*** DATA EXTRACT

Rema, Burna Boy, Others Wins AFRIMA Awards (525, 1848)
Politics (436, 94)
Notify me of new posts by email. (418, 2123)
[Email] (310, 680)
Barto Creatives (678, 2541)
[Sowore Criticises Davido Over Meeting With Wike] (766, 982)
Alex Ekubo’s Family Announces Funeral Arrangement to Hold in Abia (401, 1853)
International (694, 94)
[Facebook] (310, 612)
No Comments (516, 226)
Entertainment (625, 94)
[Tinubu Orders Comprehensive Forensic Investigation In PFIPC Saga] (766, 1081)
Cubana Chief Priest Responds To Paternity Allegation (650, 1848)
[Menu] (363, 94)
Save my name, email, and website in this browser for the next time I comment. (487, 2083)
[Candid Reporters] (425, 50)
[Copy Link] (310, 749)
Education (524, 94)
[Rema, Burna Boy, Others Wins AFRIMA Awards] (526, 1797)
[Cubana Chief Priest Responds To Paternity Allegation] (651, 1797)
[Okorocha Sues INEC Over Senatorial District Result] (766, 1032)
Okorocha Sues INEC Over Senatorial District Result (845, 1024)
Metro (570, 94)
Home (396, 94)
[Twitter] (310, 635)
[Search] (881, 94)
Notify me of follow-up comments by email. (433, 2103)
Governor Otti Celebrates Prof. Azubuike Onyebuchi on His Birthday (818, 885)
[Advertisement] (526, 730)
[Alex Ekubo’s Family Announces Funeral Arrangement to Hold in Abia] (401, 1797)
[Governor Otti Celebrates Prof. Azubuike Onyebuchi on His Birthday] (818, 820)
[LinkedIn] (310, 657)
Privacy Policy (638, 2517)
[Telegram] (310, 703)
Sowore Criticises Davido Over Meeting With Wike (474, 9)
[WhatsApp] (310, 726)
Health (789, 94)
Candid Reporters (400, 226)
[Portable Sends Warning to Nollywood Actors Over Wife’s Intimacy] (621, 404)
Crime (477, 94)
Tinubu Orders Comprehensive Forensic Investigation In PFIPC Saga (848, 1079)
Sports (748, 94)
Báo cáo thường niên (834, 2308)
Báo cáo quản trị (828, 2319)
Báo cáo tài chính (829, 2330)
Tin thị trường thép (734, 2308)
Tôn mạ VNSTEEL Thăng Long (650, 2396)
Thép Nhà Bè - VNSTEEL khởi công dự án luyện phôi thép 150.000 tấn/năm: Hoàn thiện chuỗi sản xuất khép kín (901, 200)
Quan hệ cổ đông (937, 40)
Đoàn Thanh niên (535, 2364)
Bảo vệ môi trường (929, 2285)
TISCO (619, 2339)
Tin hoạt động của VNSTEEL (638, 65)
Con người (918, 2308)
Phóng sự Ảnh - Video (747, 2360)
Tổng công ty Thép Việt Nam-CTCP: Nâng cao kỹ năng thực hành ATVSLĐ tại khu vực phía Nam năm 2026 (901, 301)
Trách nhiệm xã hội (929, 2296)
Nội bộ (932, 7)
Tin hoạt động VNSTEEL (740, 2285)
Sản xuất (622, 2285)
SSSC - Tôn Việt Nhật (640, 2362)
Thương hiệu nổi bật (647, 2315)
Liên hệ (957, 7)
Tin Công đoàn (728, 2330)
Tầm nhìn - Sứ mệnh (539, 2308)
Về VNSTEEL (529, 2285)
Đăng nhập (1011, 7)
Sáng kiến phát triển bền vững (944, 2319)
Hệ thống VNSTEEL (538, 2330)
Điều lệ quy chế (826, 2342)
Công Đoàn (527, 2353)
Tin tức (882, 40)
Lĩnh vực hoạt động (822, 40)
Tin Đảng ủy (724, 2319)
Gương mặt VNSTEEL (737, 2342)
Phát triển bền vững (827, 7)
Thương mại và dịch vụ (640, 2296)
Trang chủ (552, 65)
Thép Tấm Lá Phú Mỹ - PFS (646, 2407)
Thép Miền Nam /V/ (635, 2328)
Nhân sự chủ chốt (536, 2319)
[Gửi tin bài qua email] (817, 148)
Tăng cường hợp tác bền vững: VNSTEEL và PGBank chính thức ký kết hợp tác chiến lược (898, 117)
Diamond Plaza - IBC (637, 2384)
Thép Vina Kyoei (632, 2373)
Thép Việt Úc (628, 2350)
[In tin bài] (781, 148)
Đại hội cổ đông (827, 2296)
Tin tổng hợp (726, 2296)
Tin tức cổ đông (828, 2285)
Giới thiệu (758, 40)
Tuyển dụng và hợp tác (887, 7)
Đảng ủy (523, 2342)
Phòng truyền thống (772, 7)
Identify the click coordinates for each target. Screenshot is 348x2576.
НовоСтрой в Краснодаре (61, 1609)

******

> DIRECTIONS
Output, exactly and with nothing else, the lines from the line containing "Đảng ủy (523, 2342)" to the end of the entries.

> EXERCISE SOLUTION
Đảng ủy (523, 2342)
Phòng truyền thống (772, 7)
Identify the click coordinates for each target. Screenshot is 348x2576.
НовоСтрой в Краснодаре (61, 1609)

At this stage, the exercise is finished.